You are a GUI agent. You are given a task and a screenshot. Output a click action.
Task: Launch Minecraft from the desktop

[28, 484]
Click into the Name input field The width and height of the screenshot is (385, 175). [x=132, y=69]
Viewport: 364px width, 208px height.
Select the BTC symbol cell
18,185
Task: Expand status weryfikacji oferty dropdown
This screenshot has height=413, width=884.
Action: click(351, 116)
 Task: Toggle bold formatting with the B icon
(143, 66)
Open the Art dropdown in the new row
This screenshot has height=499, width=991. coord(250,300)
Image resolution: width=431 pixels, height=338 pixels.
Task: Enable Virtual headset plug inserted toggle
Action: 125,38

══════

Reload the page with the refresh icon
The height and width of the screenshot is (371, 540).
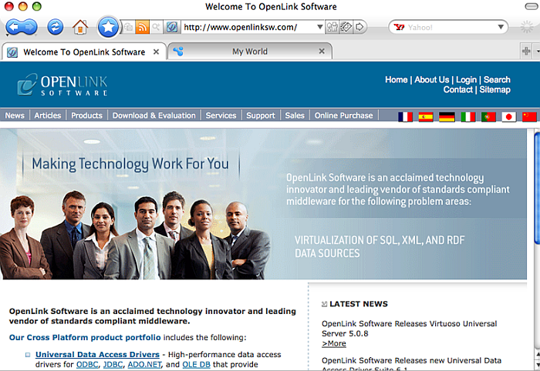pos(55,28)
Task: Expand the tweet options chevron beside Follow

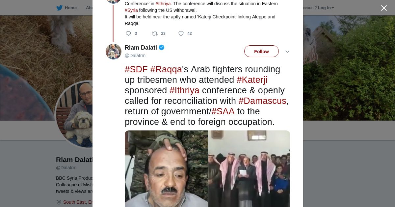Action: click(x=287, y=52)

══════

Given instruction: Show every line above that contains the string "with", copying each one in full. Matching is case-sensitive.

Full response:
 Task: Toggle bold formatting with the B icon
Reload the page with the refresh icon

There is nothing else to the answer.